Facebook Graph Search is an awesome tool for phishing attacks

Graph Search makes it easier for cyber criminals to gather relevant details that can be used to target phishing attacks more effectively.

By , PC World |  Security, Facebook, Graph Search

Facebook shook the tech world's foundation a bit with the announcement of Graph Search capability. Users are anxious for a chance to play with the new feature, and attackers are looking forward to this potent new weapon, er, tool as well.

In a nutshell, Facebook Graph Search is a search engine that allows you to find things based on relationships and context--basically drawing from the limitless pool of Likes, tags, and check-ins posted by a billion Facebook members.

From a search perspective, Graph Search seems like a very powerful tool--something that makes search more personally relevant, and a concept that should have Google worried a bit. You can search based on people, places, friends, and interests. For example, you can do a search for "friends who like The Beatles and live in Chicago," or "Italian restaurants my friends have visited nearby."

However, it's a bit of a double-edged sword as well. Andrew Storms, director of security operations for nCircle, says, "The new Facebook Graph Search is a phishers' dream come true. It takes the micro-targeting capabilities that have been available to online advertisers for years and puts them into the hands of cyber criminals."

Think of it like Google hacking on steroids. Attackers learned long ago that Google is a virtually endless treasure trove of valuable information--sensitive data, and seemingly innocuous tidbits that can be used to hack into a network or account. Facebook Graph Search raises the bar--and not in a good way--by delivering that same capability with a more personal context.

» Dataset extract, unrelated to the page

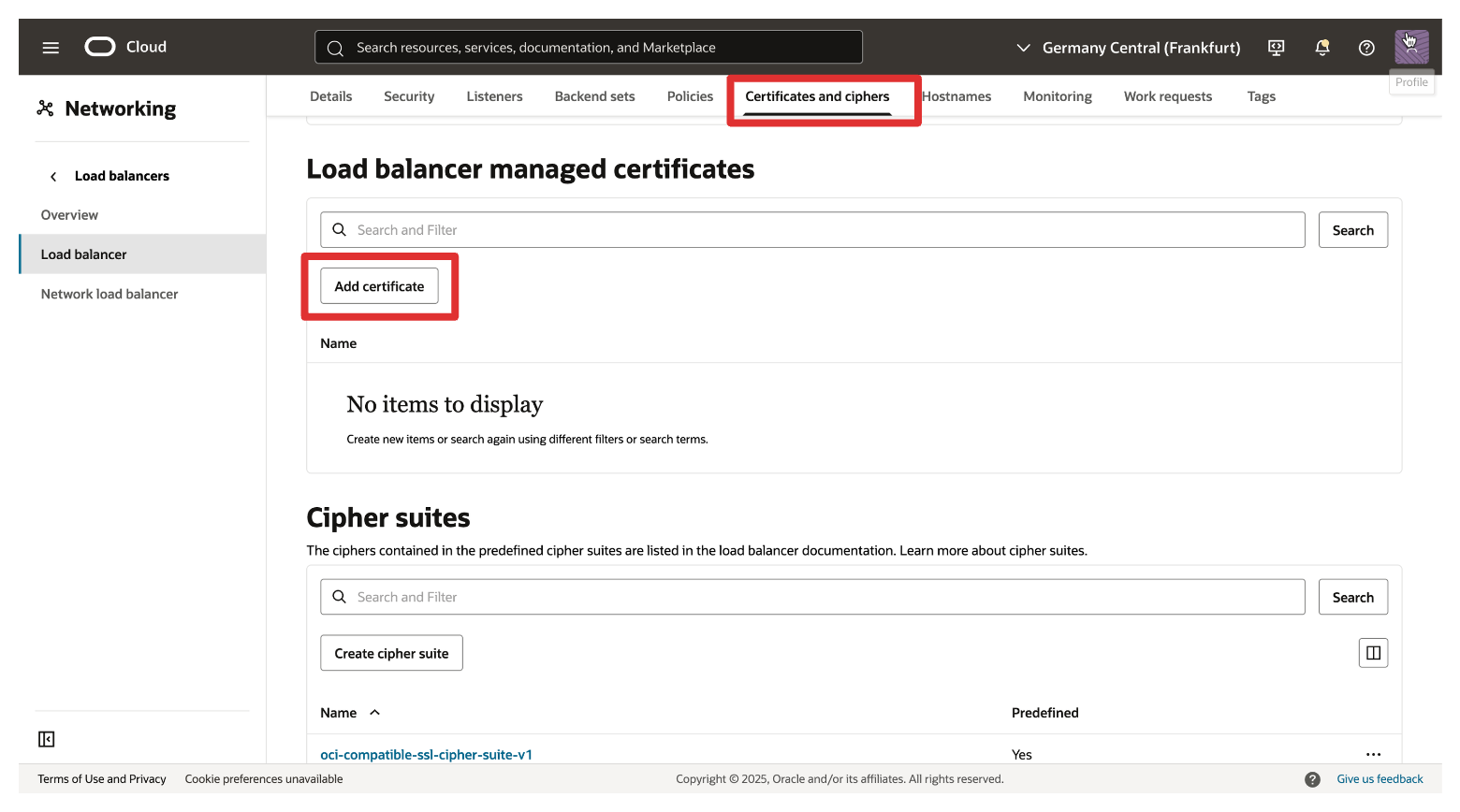
Task: Open the help question mark icon
Action: [1366, 48]
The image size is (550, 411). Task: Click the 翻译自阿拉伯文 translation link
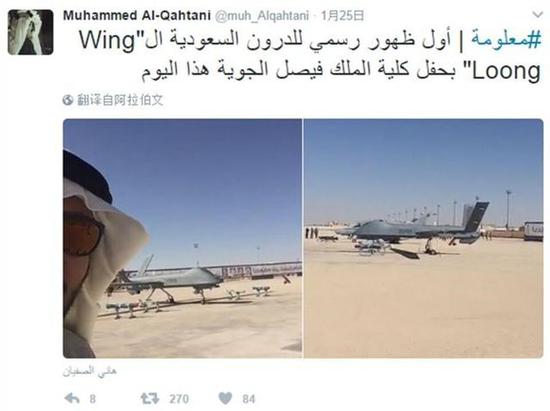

Alex Horan, security strategist for CORE Security points out the inherent conflict of interest of a tool like this because Graph Search is only useful if it provides relevant and interesting results. "This means Facebook will want it to have as much information available as possible to respond to each query, ensuring people have a positive experience. This directly goes against the desire expressed by people to keep their information private."

Using Facebook Graph Search, an attacker can narrow down specific targets, and customize emails or Facebook messages using compelling details about their lives, their friends, the things that interest them, and the places they've visited.


Originally published on PC World |  Click here to read the original story.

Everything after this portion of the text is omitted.